I echo what Richard mentioned about Datum X being too short in depth.
This is irrelevant, but which nasty designer designates X & Y letters as datums 😮 ??

If allowable, Y should be the primary datum, and X should be constrained to Y. This way, Datum Y (it just feels wrong to say! 🤣 ) constrains two degrees of rotation, and if necessary, translation along Datum Y's axis. Datum X (I'm gonna bust a gasket before I finish this 😡 ) constrains two degrees of translation and is constrained in its rotation to be perpendicular to Datum Y . There are a few different ways to constrain Datum X to Datum Y in Calypso.

Make sure that you and your customer are using Calypso's total runout characteristic. If they are using a dial-indicator setup, they need to also include a way to sweep the indicator parallel to Datum X's axis.

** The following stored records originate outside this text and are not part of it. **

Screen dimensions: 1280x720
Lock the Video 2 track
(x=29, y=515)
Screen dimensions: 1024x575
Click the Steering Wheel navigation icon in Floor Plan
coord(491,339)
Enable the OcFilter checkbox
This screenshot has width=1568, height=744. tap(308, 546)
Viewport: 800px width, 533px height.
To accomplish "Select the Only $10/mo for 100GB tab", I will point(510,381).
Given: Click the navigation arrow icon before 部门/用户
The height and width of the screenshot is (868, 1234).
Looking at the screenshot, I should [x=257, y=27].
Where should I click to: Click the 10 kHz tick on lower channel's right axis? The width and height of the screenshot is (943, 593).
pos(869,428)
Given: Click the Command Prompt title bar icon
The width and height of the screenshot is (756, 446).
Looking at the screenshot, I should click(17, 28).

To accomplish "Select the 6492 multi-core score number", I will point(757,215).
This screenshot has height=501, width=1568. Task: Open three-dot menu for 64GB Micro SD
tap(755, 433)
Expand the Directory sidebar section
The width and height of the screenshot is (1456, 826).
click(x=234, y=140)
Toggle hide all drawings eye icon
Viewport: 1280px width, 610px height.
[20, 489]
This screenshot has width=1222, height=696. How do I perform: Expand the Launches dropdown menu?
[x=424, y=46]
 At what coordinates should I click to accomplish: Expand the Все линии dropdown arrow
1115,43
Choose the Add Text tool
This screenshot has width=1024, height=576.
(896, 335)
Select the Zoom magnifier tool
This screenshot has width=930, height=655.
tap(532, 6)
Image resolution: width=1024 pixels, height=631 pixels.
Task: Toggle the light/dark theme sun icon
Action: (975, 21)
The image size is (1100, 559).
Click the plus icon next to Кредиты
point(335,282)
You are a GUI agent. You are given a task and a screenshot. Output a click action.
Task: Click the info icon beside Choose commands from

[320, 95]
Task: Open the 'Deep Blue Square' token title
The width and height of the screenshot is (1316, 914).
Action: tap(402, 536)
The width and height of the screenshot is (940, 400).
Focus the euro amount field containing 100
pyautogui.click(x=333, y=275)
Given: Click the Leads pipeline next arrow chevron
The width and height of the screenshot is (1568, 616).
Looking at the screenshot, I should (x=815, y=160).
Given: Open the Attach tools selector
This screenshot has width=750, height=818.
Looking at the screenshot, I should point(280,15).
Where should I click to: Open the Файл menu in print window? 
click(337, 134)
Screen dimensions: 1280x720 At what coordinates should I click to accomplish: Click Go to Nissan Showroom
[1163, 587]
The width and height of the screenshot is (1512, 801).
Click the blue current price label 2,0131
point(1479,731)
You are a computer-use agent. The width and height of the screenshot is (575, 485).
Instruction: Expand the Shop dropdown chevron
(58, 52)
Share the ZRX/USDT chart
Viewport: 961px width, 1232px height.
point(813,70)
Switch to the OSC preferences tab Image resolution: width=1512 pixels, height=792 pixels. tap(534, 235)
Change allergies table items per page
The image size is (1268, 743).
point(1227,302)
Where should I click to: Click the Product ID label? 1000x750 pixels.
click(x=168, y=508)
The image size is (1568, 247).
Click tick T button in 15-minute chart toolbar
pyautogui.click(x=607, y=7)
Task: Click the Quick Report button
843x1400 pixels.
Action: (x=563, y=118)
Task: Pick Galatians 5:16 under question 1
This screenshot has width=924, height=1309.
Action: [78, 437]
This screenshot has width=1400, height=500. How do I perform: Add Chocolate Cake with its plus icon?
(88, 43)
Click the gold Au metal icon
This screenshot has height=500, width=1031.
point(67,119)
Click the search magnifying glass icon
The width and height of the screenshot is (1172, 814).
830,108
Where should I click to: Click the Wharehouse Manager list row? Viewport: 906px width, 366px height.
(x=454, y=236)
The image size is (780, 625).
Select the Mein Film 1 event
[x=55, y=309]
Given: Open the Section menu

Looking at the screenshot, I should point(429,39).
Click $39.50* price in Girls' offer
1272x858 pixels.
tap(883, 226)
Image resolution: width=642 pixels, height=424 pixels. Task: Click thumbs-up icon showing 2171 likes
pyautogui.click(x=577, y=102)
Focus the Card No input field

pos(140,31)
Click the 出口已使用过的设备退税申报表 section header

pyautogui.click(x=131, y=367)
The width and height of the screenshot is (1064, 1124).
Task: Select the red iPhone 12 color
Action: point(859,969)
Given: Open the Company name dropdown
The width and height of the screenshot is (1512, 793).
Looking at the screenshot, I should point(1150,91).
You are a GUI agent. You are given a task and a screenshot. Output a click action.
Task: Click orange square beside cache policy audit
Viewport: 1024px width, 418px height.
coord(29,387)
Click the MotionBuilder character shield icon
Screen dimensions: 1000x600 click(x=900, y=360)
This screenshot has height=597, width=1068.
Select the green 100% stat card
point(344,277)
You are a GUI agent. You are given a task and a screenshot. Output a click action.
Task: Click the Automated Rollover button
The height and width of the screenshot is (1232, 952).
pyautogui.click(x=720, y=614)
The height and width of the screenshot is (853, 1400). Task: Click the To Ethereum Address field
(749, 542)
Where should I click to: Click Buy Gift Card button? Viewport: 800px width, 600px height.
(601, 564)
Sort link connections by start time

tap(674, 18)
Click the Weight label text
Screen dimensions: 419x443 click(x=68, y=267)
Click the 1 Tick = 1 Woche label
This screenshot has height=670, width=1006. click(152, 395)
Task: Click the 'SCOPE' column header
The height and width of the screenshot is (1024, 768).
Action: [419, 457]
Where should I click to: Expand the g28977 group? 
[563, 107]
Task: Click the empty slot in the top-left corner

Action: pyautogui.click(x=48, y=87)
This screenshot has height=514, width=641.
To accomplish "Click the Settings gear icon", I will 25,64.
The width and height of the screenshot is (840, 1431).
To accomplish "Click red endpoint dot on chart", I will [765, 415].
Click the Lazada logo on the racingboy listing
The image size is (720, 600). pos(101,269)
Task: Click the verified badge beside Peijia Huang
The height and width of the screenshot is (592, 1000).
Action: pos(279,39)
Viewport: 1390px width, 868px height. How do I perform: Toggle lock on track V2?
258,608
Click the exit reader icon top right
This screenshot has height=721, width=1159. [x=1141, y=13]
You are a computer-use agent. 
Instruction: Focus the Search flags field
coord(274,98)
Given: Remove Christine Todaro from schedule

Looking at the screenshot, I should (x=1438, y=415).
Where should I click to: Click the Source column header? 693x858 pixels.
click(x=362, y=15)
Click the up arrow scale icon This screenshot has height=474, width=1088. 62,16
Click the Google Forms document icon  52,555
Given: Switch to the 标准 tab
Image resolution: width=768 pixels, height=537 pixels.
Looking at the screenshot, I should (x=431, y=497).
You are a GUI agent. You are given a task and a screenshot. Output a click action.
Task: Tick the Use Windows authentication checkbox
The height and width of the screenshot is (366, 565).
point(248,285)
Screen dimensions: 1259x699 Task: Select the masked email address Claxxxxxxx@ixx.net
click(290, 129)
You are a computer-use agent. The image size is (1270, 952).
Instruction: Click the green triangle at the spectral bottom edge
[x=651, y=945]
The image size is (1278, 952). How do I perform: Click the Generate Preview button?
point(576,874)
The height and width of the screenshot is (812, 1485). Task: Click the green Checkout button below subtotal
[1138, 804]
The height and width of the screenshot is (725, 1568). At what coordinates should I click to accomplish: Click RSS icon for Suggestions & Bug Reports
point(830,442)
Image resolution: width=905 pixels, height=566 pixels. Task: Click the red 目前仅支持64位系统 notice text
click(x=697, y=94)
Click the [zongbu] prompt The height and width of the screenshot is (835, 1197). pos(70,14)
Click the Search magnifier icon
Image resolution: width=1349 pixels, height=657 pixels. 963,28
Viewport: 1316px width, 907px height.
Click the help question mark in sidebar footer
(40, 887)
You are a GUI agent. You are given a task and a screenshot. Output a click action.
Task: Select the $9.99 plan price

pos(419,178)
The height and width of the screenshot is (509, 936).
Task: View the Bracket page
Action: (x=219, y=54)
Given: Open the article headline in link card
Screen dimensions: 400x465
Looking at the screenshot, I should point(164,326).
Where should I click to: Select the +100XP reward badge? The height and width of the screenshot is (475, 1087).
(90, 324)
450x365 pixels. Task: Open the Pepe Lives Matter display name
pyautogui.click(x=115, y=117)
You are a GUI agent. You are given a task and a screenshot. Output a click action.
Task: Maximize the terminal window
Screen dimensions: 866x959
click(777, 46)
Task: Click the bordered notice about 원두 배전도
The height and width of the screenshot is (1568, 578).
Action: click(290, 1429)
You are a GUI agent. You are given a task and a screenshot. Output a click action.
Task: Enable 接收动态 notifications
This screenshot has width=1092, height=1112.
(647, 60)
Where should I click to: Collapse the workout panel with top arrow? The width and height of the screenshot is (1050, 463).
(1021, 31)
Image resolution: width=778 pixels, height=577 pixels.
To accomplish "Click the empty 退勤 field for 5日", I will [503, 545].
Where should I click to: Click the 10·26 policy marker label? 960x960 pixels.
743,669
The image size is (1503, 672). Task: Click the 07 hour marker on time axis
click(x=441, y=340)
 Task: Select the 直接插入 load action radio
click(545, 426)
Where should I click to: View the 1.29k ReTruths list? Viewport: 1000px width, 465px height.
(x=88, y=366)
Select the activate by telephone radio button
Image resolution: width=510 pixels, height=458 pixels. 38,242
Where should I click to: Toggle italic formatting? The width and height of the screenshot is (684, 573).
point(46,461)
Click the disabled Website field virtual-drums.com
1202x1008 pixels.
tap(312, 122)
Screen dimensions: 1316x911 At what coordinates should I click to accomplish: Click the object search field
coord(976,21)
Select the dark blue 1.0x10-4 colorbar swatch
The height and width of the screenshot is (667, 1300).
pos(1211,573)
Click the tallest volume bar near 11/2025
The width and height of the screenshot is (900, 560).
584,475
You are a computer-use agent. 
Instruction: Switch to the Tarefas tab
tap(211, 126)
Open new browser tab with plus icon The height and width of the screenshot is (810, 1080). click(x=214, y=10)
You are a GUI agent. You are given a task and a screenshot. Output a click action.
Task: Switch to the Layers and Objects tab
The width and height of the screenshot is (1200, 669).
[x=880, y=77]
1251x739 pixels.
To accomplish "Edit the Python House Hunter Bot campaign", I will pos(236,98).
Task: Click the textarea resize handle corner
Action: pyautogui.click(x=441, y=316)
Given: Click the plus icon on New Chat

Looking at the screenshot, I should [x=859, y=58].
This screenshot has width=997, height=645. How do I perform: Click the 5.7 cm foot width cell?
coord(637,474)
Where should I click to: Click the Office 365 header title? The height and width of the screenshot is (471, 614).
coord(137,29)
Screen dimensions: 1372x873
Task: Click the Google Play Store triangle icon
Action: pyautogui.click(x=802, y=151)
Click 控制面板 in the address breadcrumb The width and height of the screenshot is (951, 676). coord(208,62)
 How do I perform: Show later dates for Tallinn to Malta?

The full indicator movement along the inspected feature's axis is the total runout. Needless to say, total runout is an expensive setup via manual indicators and is much more capably handled on a CMM. And of course the result of total runout will almost always be greater than circular runout.

Also, check the flatness of Datum Y. In a very similar situation I inspected, we discovered that the features represented as Datum Y and X in your drawing were being clamped too tightly in the machinist's vise, which distorted the planar datum.

There's a lot more to evaluate between your setup and your customer's setup (alignment of software programming, fixturing and inspection hardware), but I would start with the Datum setup.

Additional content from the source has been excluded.